Un martien qui écouterait ce discours penserait, comme Mme Ashrawi l’a suggéré, que les Palestiniens occupent Israël plutôt que le contraire. Aucune mention de l’occupation israélienne, aucune mention des réfugiés ou du droit au retour ou du vol de la terre palestinienne et arabe par le gouvernement israélien en opposition complète avec le droit international... Mais que de lamentations sur le peuple assiégé d’’Israël, sur les tirs de fusées sur leurs maisons, sur les attentats-suicide - les péchés des Palestiniens, naturellement, mais sans aucune référence au carnage dans Gaza ni aà l’énorme nombre de morts palestiniens - et même sur les persécutions historiques à l’encontre des communautés juives et sur l’Holocauste.
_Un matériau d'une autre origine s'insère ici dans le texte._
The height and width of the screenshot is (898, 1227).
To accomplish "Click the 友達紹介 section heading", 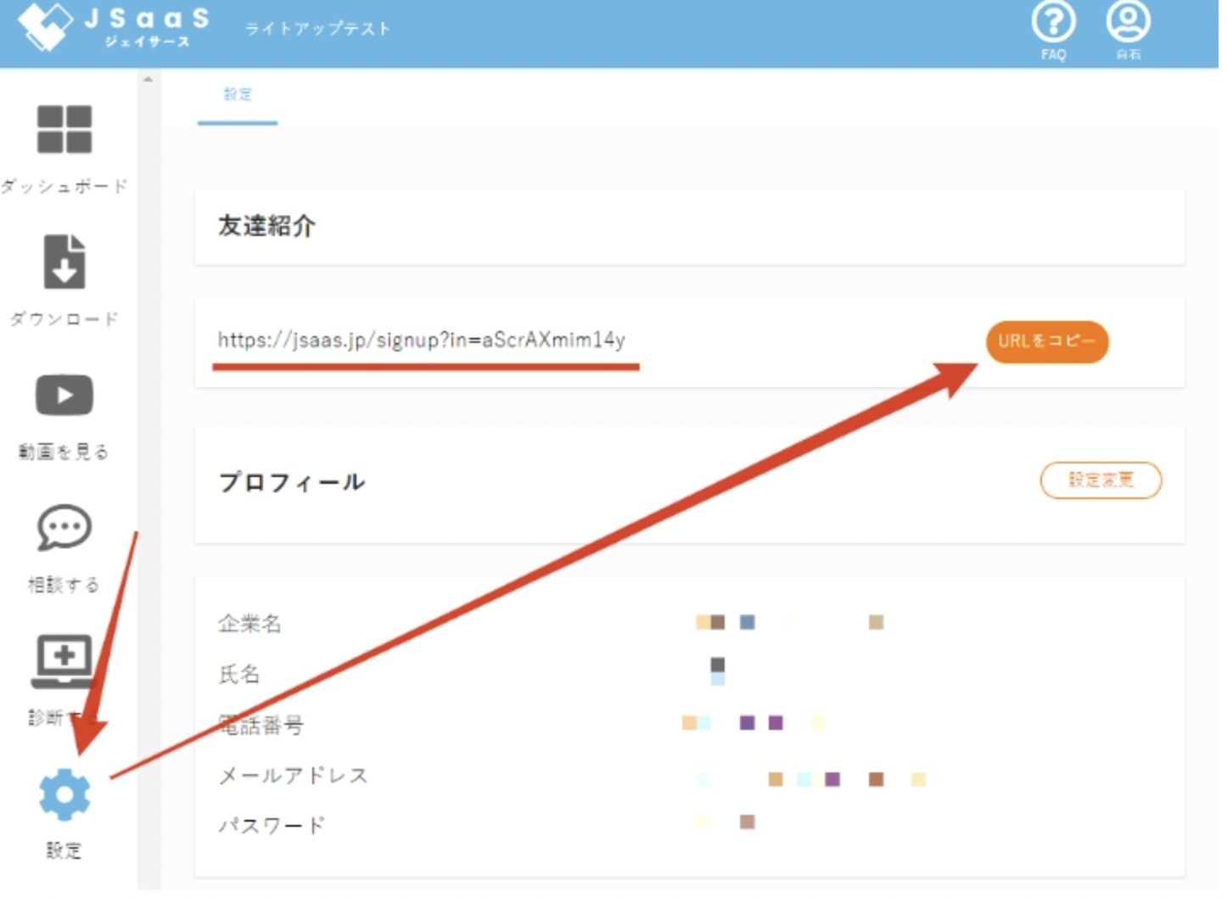I will point(266,226).
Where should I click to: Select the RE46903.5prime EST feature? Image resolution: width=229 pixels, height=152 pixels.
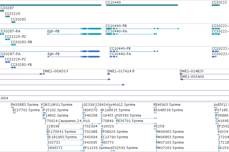[155, 107]
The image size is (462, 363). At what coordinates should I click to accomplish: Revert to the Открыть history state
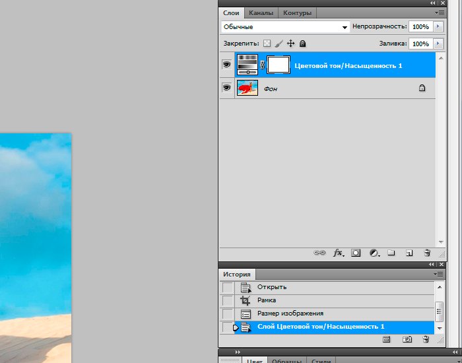(271, 287)
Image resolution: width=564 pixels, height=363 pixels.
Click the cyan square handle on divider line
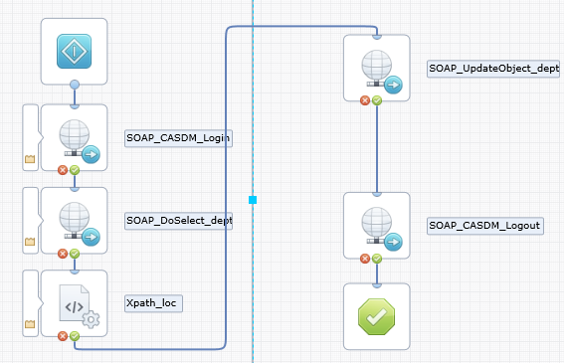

Ces persécution sont un fait de l’histoire. Ainsi que l’Holocauste. Mais les PALESTINIENS N’ONT PAS COMMIS CES ACTES. Ce sont les Européens - dont Obama sollicite maintenant l’aide pour refuser un Etat aux Palestiniens - qui ont commis ce crime des crimes. Puis nous étions à nouveau dans les considérations sur« les parties égales », comme si les occupants israéliens et les Palestiniens sous occupation étaient sur une aire de jeu. Madeleine Albright avait l’habitude d’user de ce mensonge terrible. « Cela revient aux parties elles-mêmes, » disait-elle, se lavant les mains comme un Ponce Pilate de toute cette affaire, dès u’Israël menaçait d’avoir recours à son lobby au Etats-Unis. Le ciel sait si Mahmoud Abbas peut produire un discours historique à l’ONU aujourd’hui. Mais au moins nous savons tous qui est le conciliateur.